The learning goes on
Thomas Bruhn, SAS's manager of customer relationship management strategies, EuroBonus, points to the opportunities to communicate with passengers in real time, evidenced by recent periods of disruption. "We had a very successful communications with passengers via Facebook through the ash cloud and the snow crisis." But this also raises expectations of how much an airline will or can communicate with passengers as a norm. "You have to learn as you go along. It has been a learning process."
Emirates won the popular vote at Loyalty 2011 in Fort Worth for its Skywards Miles Accelerator initiative. The Middle East giant picked up the Gold Award for its Miles Accelerator initiative, moving away from the traditional pattern of awarding bonus miles over a given period of time to allocate bonus miles on specific flights and cabins only, closely aligned to yield management. It was one of the three winners recognised by the awards' judging panel, alongside SAS and Intercontinental Hotels Group.

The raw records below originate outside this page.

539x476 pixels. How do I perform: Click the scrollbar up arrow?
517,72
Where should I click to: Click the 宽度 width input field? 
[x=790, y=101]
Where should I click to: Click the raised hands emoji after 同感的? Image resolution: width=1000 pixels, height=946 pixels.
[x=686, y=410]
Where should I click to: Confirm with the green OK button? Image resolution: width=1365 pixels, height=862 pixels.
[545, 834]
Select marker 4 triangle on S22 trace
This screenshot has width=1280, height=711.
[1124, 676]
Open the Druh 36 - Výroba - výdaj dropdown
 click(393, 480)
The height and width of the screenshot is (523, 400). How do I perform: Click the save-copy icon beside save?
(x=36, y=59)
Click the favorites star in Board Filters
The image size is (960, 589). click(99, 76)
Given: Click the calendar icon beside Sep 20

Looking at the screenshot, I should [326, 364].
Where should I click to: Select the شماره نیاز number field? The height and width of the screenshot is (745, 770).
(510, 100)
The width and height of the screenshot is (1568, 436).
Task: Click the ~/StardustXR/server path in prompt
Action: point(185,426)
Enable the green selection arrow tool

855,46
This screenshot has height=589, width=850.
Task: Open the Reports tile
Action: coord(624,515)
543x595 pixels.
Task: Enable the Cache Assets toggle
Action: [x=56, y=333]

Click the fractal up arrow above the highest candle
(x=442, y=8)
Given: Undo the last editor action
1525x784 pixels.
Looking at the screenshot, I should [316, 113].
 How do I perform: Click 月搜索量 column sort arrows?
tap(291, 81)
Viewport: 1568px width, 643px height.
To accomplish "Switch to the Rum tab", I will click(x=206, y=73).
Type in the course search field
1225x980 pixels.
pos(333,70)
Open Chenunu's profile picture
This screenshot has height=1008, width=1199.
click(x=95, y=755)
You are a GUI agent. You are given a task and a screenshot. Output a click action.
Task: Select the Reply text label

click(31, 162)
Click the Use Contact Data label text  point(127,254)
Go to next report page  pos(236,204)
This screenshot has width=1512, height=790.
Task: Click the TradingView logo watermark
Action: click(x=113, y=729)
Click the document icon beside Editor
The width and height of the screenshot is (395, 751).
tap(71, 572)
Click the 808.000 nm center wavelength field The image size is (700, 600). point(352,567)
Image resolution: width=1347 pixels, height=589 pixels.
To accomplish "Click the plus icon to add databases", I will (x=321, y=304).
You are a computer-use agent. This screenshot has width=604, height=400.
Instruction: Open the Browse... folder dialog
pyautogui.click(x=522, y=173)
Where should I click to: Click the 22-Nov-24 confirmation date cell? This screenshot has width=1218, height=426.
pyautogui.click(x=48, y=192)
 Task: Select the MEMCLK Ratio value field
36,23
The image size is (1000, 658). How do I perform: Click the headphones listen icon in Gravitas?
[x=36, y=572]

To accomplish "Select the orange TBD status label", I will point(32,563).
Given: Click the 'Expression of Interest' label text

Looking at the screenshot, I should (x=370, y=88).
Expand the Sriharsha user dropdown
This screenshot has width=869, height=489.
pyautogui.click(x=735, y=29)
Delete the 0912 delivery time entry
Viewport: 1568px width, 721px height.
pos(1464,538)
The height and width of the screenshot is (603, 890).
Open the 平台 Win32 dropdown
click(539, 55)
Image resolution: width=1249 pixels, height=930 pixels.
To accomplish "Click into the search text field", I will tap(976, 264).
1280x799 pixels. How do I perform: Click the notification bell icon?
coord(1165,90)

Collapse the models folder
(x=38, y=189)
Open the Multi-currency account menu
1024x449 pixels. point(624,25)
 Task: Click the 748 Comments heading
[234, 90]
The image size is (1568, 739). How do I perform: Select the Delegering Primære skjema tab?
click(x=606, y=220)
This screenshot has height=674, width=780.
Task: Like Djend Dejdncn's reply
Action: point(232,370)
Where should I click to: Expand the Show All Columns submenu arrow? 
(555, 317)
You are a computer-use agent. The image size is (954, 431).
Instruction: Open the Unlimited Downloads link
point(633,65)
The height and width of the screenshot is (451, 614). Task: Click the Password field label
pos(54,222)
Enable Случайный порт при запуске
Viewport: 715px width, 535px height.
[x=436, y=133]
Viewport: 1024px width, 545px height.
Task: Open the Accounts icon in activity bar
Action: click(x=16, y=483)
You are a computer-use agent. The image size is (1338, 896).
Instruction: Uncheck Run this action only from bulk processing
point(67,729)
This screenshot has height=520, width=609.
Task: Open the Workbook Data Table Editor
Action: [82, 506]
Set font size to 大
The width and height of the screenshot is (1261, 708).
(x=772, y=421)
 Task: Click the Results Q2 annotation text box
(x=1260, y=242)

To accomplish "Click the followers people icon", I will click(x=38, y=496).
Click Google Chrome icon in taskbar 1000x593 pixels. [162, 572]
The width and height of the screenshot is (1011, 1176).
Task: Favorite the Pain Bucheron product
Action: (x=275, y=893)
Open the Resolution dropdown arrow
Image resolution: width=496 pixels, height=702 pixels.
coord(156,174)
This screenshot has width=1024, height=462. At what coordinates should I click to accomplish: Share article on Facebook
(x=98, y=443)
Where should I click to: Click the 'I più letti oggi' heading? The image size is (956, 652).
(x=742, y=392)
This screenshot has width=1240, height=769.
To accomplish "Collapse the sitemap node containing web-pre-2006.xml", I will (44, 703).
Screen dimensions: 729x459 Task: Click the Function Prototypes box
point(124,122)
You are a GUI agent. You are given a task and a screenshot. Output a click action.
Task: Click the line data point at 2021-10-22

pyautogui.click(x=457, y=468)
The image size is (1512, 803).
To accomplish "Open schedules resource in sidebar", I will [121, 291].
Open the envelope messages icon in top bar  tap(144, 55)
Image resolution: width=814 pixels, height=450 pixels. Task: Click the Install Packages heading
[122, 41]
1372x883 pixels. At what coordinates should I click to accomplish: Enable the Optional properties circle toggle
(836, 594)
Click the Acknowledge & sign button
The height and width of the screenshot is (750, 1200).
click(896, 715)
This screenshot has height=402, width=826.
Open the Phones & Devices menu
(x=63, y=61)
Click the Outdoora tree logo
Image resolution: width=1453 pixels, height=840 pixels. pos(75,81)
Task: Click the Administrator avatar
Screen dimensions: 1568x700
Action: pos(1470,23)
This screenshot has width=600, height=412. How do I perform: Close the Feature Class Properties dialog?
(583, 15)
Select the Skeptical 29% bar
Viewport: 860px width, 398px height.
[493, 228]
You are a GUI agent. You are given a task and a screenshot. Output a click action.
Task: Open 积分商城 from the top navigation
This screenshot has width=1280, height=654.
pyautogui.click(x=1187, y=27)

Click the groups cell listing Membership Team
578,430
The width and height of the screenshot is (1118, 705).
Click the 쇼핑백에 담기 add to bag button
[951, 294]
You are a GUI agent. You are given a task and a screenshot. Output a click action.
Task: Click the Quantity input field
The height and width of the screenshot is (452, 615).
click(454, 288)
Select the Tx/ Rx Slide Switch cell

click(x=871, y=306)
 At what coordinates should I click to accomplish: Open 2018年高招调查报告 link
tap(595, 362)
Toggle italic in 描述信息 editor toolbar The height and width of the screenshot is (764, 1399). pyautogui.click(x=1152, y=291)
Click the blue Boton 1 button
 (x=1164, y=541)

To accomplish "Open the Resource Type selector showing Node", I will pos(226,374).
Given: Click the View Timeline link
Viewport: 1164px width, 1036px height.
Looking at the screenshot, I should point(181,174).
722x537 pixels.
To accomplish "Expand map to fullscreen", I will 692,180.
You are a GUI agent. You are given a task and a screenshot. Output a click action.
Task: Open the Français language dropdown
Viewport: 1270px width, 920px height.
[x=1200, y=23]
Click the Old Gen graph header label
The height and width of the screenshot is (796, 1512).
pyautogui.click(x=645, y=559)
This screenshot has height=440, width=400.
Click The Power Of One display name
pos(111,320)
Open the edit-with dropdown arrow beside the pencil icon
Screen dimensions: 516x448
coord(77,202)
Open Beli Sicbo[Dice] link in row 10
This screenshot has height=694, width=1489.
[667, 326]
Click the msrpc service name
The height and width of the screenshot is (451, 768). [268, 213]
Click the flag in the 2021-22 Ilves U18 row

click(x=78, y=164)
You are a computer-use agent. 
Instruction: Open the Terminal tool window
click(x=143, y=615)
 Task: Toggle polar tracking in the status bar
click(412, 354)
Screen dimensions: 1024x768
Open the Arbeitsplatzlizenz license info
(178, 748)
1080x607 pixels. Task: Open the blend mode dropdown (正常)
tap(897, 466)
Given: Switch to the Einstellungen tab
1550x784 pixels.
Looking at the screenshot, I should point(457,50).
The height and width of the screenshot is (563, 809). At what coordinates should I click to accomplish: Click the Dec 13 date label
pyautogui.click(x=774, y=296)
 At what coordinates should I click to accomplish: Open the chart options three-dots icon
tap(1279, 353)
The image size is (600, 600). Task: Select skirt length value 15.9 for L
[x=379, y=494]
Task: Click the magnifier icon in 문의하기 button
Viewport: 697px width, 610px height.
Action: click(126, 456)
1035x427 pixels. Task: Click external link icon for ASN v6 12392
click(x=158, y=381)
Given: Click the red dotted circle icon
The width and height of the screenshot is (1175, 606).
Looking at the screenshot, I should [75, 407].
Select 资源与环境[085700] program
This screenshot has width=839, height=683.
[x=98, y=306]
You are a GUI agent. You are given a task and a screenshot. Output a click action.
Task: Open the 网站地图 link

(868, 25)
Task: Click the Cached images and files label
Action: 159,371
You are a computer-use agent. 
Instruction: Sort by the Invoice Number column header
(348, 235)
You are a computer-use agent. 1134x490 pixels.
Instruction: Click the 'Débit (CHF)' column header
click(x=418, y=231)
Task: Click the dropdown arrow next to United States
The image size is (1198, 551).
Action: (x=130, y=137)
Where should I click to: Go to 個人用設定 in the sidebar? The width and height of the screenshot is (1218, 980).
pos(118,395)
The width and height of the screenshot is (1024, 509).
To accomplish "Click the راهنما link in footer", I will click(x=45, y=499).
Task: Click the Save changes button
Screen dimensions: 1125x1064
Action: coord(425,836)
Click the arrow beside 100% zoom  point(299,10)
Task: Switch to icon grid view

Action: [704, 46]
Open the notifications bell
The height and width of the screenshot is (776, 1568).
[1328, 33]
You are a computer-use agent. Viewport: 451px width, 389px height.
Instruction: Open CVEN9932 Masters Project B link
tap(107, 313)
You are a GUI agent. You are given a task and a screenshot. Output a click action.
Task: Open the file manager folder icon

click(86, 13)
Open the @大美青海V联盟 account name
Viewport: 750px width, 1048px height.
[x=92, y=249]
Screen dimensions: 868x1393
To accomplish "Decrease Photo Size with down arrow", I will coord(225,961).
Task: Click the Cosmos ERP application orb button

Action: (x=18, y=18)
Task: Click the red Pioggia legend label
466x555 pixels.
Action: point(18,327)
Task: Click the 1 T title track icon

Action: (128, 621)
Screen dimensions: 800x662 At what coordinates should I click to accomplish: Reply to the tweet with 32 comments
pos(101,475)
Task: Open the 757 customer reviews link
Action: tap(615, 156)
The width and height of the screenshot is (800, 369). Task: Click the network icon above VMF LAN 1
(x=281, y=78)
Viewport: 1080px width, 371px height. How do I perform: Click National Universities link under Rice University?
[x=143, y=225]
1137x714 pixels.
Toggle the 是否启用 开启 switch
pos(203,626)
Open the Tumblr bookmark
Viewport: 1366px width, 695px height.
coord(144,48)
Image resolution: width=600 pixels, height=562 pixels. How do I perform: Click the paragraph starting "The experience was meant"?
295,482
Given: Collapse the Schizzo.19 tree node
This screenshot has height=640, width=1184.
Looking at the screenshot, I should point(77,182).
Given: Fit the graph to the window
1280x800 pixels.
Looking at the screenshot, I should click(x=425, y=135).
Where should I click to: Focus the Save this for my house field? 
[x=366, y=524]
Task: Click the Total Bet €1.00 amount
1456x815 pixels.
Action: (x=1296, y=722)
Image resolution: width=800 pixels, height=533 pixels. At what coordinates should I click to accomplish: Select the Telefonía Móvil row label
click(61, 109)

Emirates' Kashmira Motiwalla (second right), Thomas Bruhn of SAS (centre) and IHG's Amy Ceriani-Nelson (second left) picked up awards
But social media gains remain relatively intangible in bottom-line terms, with the focus largely on the benefits of increased engagement with the customers. "We don't try to monetise it. From our point of view the value is from listening to the customer. It is much more of an opportunity to listen and share experiences," says JetBlue's Canty,
"Our caution is its easy to throw a lot of resources into social media to no great effect," adds Webster, pointing to some airline social media efforts which push rather than communicate. "The difficulty is in trying to see how you can monetise it or add value to the brand. I think we are all foundering in the dark a bit."
Global Flight's Bhagwanani also questions the measurable return of social media activities. "It definitely makes sense for carriers like JetBlue to engage in this field, given their average customer profile. But the majority of more traditional airlines would probably be disappointed if they had too high hopes towards a return in this area. It is useful for a specific segment of the market only - and unfortunately hardly the most lucrative one."
He believes the overall challenge in the industry remains the lack of holistic view of things. "Loyalty is not about social media, ancillary revenues, new redemption models or CRM - but about all of that and much more at the same time," he says.
But the aim remains the same, whether it be evolving programmes to add new platforms, partners or members; it is to attract and retain customers. As AAdvantage's Leibman observes: "Through the evolution over three decades of loyalty, things have changed a lot. But they have also stayed the same."